Piano performance analysis in "Many Hands" interface, designed with Max/MSP
Bruce Gremo: concept, mouthpiece and ergonomic design, MSP programming, performer
Jeff Feddersen: body and circuit design, name, Basic programming
Eric Singer: C++ programming, ongoing tech support
This instrument has two parts; a physical ‘flute controller’ and software application (Max/MSP). Only its performance gestures are modeled after the Japanese Shakuhachi, its sound world employing complex synthesis, sample manipulation and re-synthesis techniques. It aspires to be both a nuanced ‘event’ controller (like an acoustic instrument) and a ‘process’ controller. Its mouthpiece splits an air column produced using an open emboucher. Control data is derived from an analysis of the split air column’s dynamics. Rather than finger holes, 5 high-resolution three-dimensional track pads enable numerous finger techniques that can be used on non-keyed flutes.
Per Anders Nilsson
Magnus Eldénius: advisor
Palle Dahlstedt: advisor
The Walking Machine is a realtime controlled generative rhythm section, which has been developed for live performances in a free jazz context. The instrument provides a stable rhythmic platform as well as being dynamic enough in order to allow its player to interact with other musicians in a direct musical way. A Game pad is used as the controller, with realtime access to high-level parameters that controls probability distribution of intervals and durations, the performer controls the overall behaviour of the instrument. The instrument is allowed to sound and act “artificial” at the same time retaining the traditional role of a rhythm section.
Loïc Kessous
The Voicer is a singing voice synthesizer instrument, real-time controlled with a digitizing graphic tablet (the kind of tablet used for writing recognition by computers) and a joystick. Pitch and articulation of vowel are driven in a very expressive way giving musical possibilities never reach before with voice synthesizer.
Ben Neill: designer
Terry Pierce: brass fabricator
James Lo: electronic fabrication
Frank Balde/Jorgen Brinkman: Junxion design/construction
The mutantrumpet is a hybrid electro-acoustic instrument with three bells, two sets of valves, and a trombone slide. The sound is converted via a pickup in the mouthpiece to MIDI information by a pitch to MIDI converter. The instrument has eight momentary MIDI controllers in the form of switches and 8 continuous controllers in the form of potentiometers, joysticks and a fader. These controllers are powered by the Steim Junxion board mounted on the body of the mutantrumpet. The dynamics of the acoustically played instrument are also used for MIDI control.

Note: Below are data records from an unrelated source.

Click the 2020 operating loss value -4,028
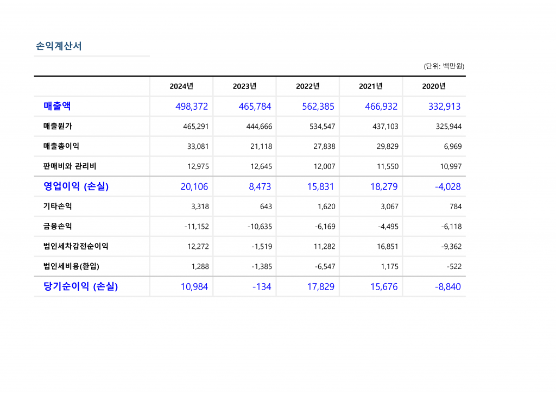click(447, 186)
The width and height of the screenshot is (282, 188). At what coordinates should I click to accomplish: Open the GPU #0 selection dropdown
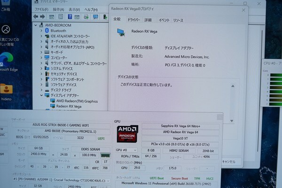(125, 150)
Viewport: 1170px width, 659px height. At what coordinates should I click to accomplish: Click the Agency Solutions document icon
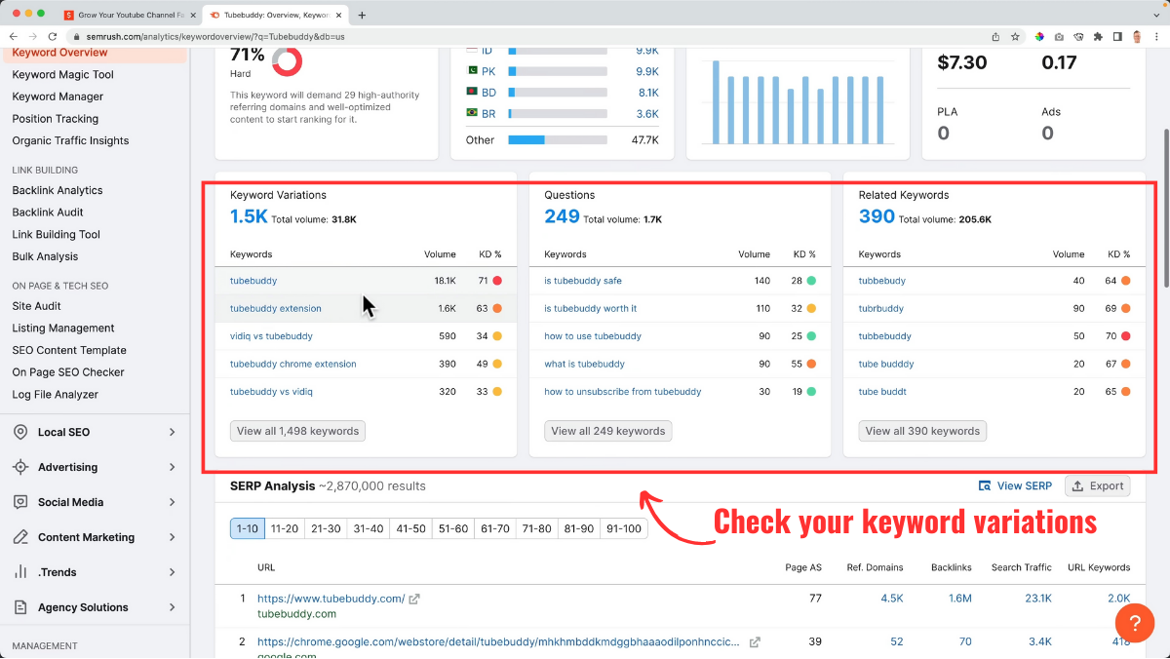(x=20, y=607)
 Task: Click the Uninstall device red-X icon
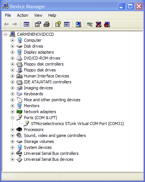coord(98,24)
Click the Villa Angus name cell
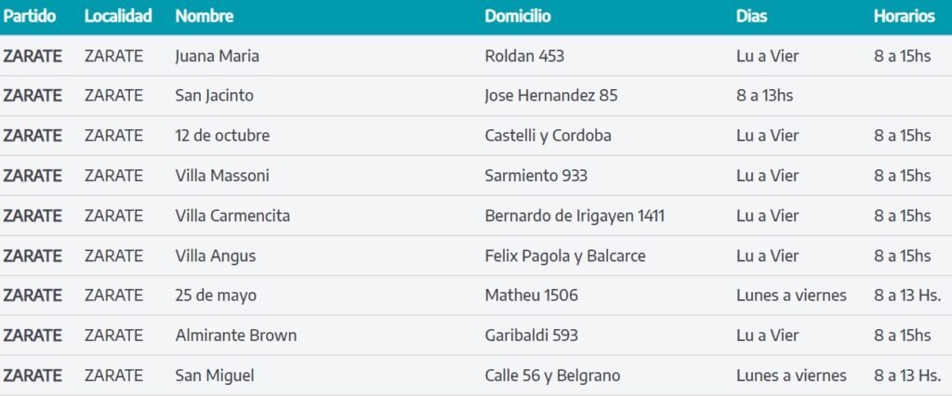Viewport: 952px width, 396px height. (215, 257)
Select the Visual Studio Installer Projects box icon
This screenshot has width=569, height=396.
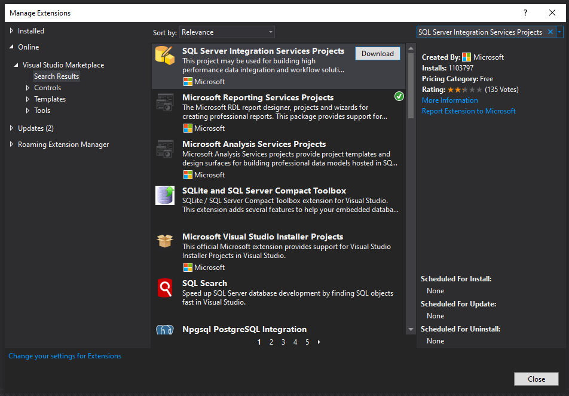(165, 241)
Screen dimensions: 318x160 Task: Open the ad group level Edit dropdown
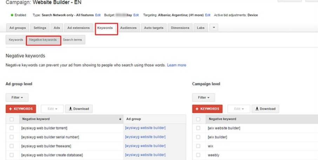(52, 109)
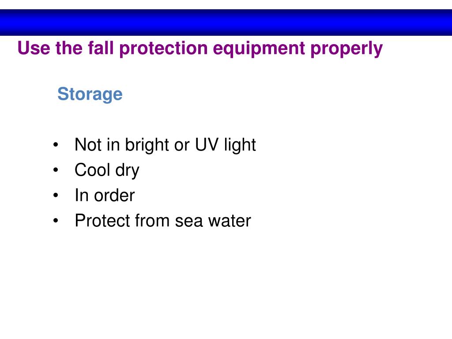This screenshot has height=339, width=452.
Task: Select 'Protect from sea water' text
Action: click(163, 221)
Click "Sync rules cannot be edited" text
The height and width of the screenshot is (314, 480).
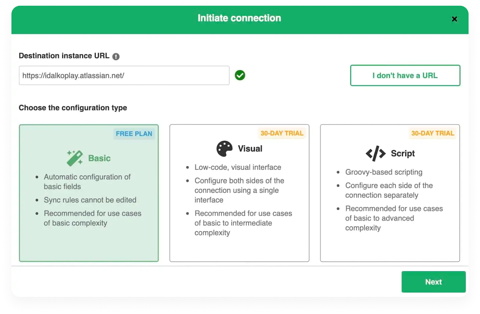tap(90, 200)
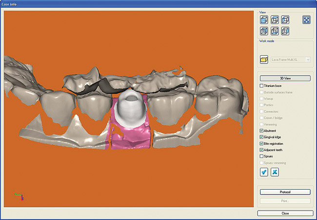The width and height of the screenshot is (317, 220).
Task: Click the middle cube view icon, top row
Action: 275,20
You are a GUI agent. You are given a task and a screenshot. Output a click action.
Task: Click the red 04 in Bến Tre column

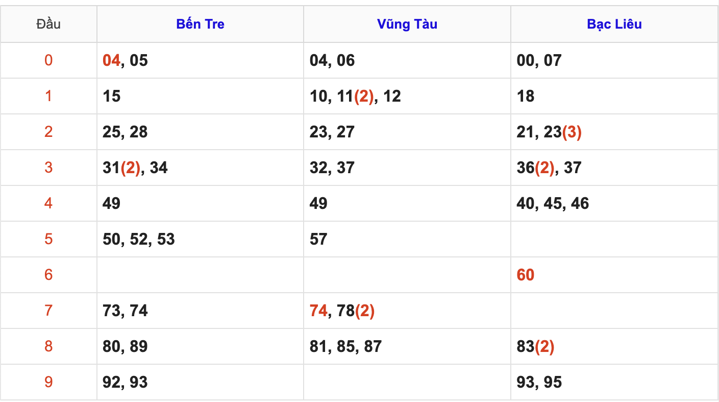[111, 60]
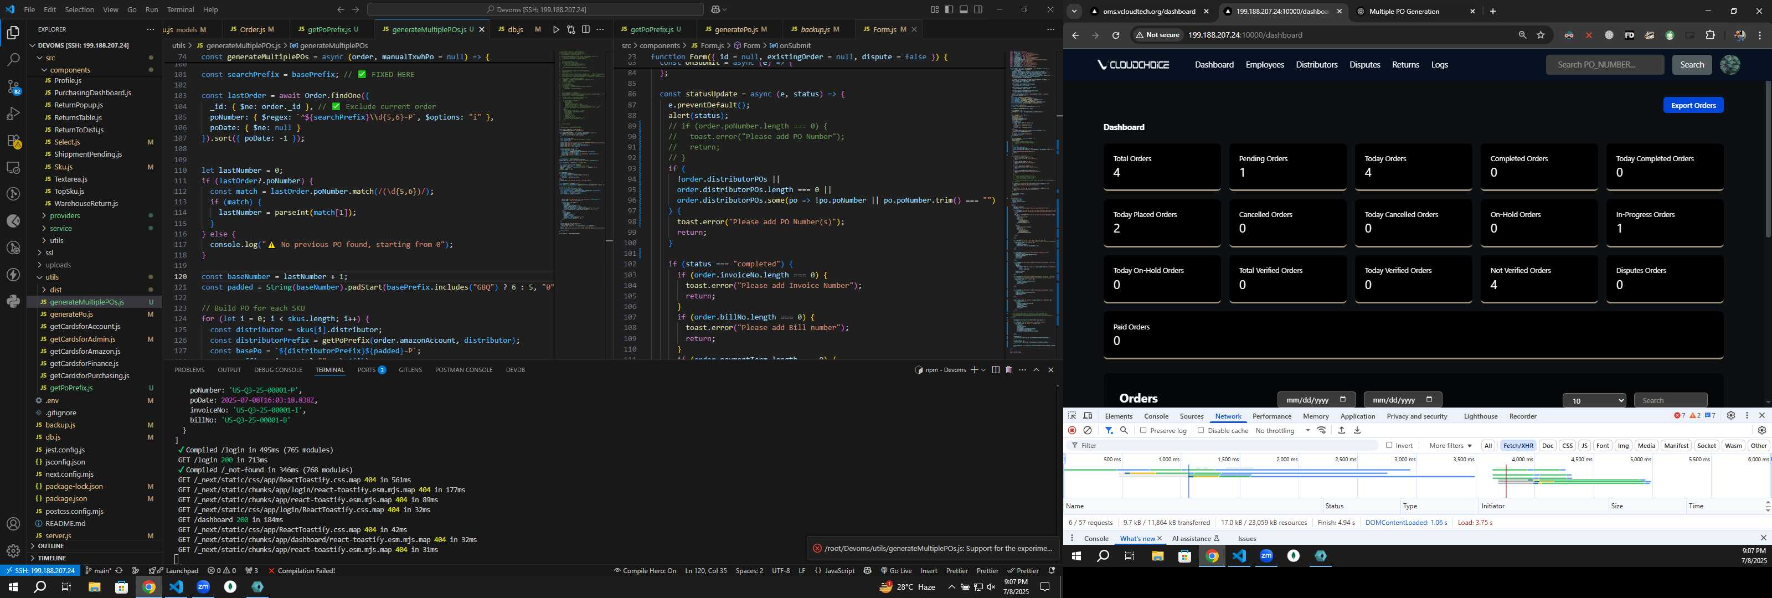
Task: Expand the providers folder in Explorer
Action: click(x=65, y=215)
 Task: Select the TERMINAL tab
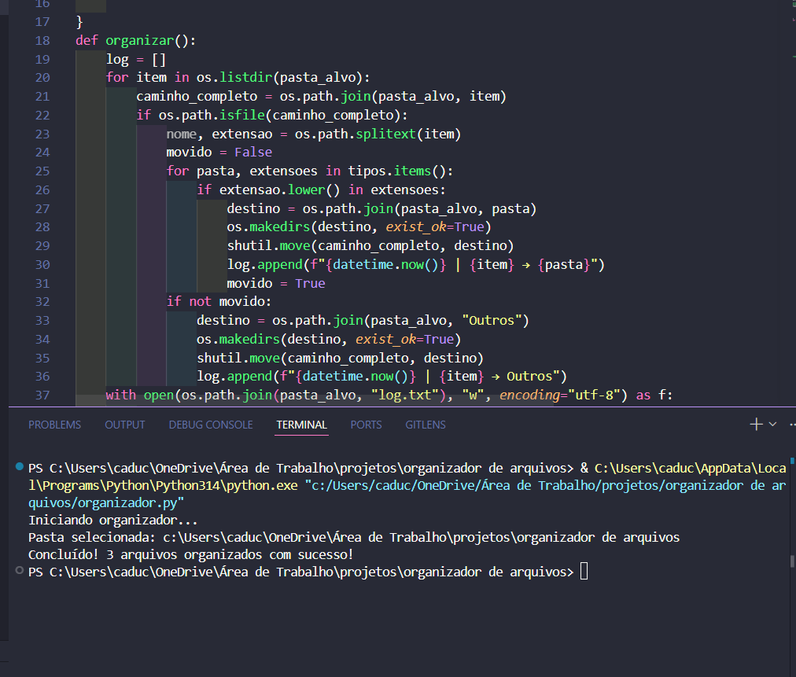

Blue Air is an infrared MIDI controller that measures distance. Continuous controller information is produced by movement an object or a performer’s hand vertically above the infrared eye located on the top panel of Blue Air. MIDI data produced by Blue Air are fast and tightly packed together. The typical time between blocks of MIDI datum is 5 milliseconds. The tremendous volume of data being sent is often best managed by MIDI manipulation software such as MAX by Cycling ’74. Blue Air is fast, accurate, stable, rugged, and simple to use.
Wireless MIDI Glove, consisting of flex sensors and switches communicating with MAX/MSP. The Wireless MIDI Glove is based on the DIEM digi-dancer unit, customized with a set of switches to increase number of parameters – software interface developed at RPI and Harvestworks artist residencies.
The T-Stick was developed and built in the IDMIL by Joseph Malloch, in collaboration with composer D. Andrew Stewart and performers Fernando Rocha and Xenia Pestova. The physical input device can sense where and how much of its surface is touched by the performer, as well as tilting, shaking, squeezing and twisting gestures. Unlike most digital musical instruments, the T-Sticks exist as a family, with soprano, alto, tenor, and bass members.
The T-Stick is intended to be an “expert” musical interface: engaging to new users, allowing virtuosic playing, and “worth practicing” in that practice time results in increased skill. The T-Stick has been performed and demonstrated many times in Canada, Brazil, Italy, and the USA.